### Material shown ###

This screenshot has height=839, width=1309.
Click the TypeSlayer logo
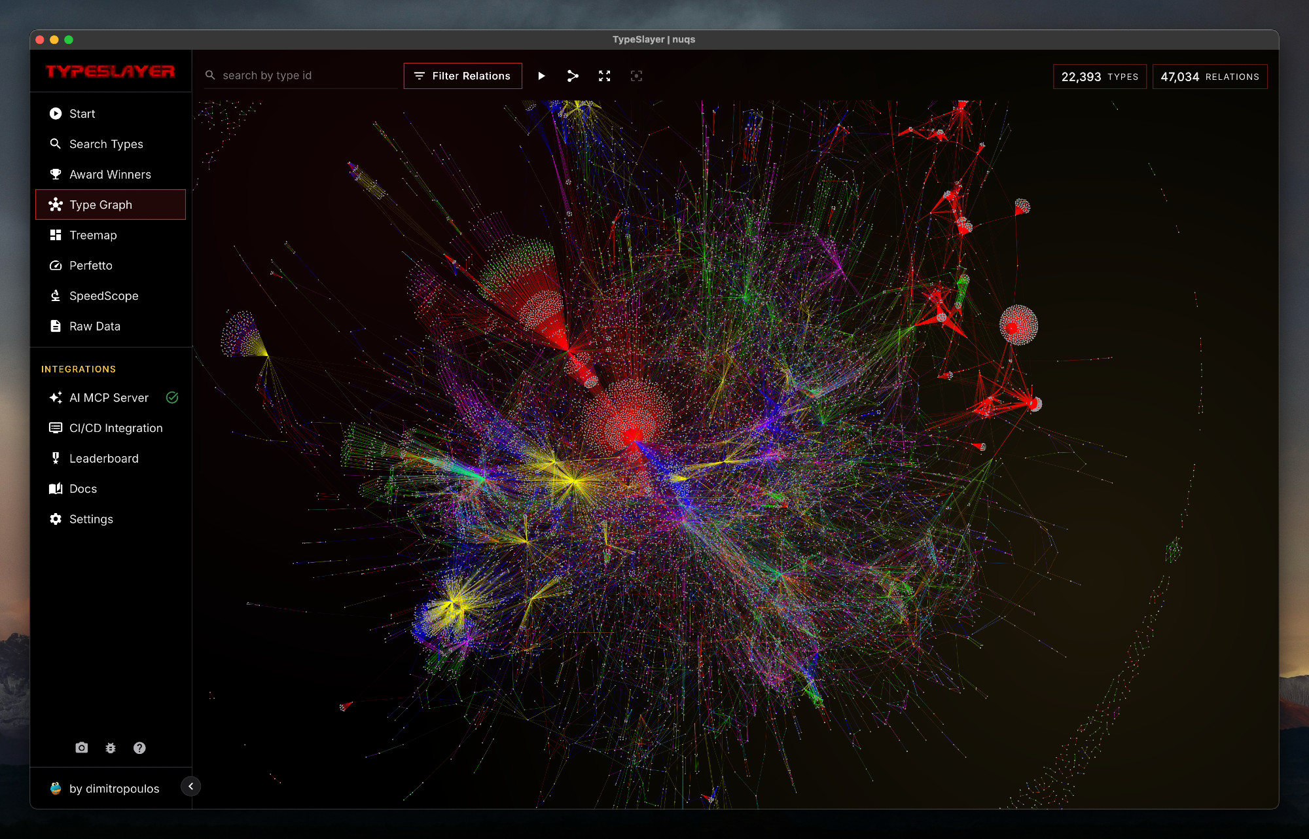[110, 71]
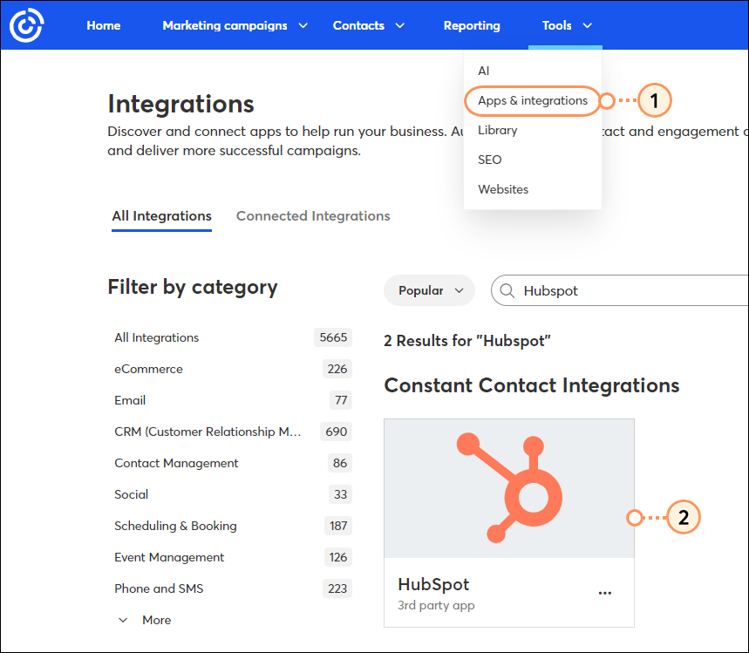Expand the More categories list
Image resolution: width=749 pixels, height=653 pixels.
click(145, 620)
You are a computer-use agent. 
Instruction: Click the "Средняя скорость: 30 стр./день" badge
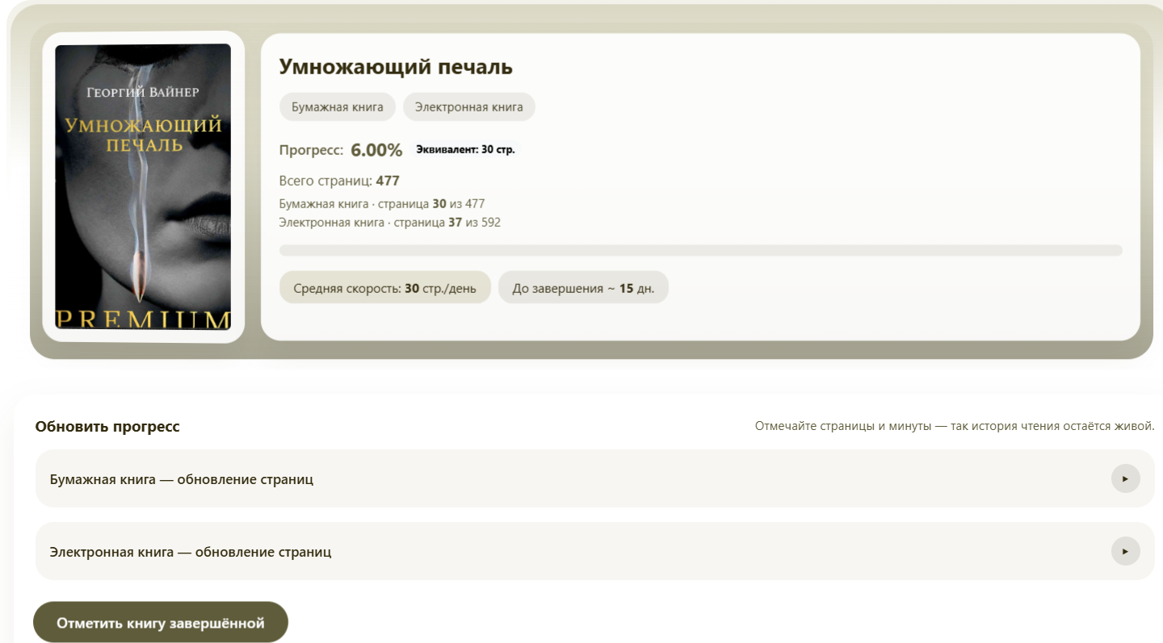pos(384,287)

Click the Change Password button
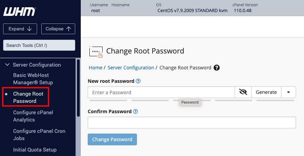tap(112, 139)
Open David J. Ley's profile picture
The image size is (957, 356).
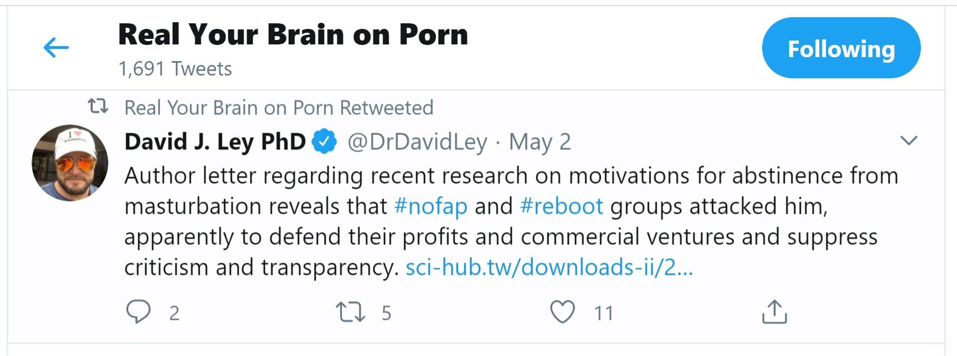point(70,163)
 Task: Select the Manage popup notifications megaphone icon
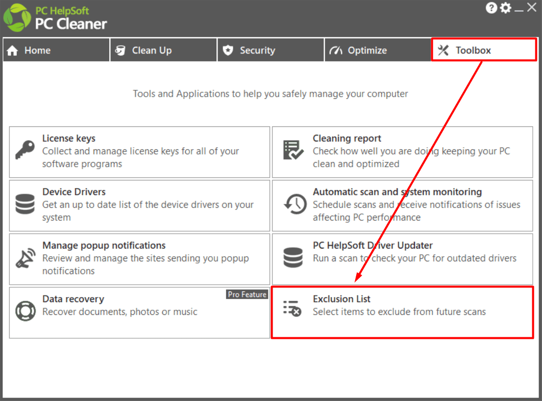tap(24, 258)
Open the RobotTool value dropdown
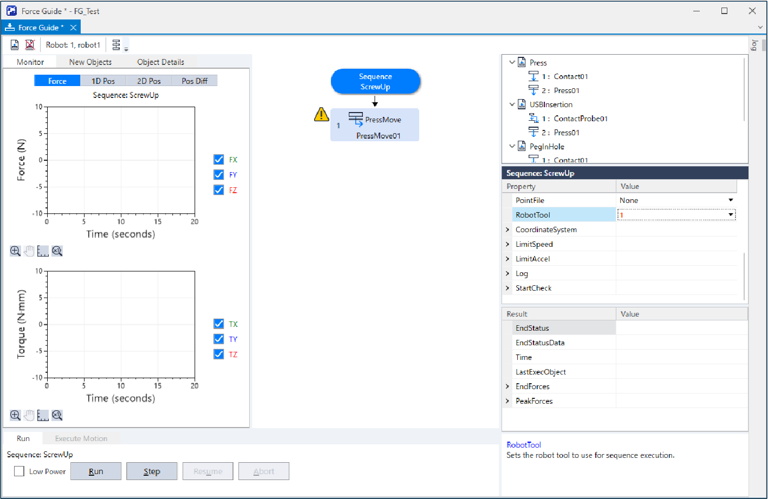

###

• _Exercise directions_
Write out again every line from the one holding "Click the Change Password button" through the last line, both included, with requests and all, adding 111 to each number in the coordinates. Leave the pictures out.

• _The completed task_
Click the Change Password button
tap(223, 250)
Open David J. Ley's profile picture
The image size is (957, 356).
point(181,274)
 Task: Select the Manage popup notifications megaphone icon
tap(135, 369)
Open the RobotTool value dropdown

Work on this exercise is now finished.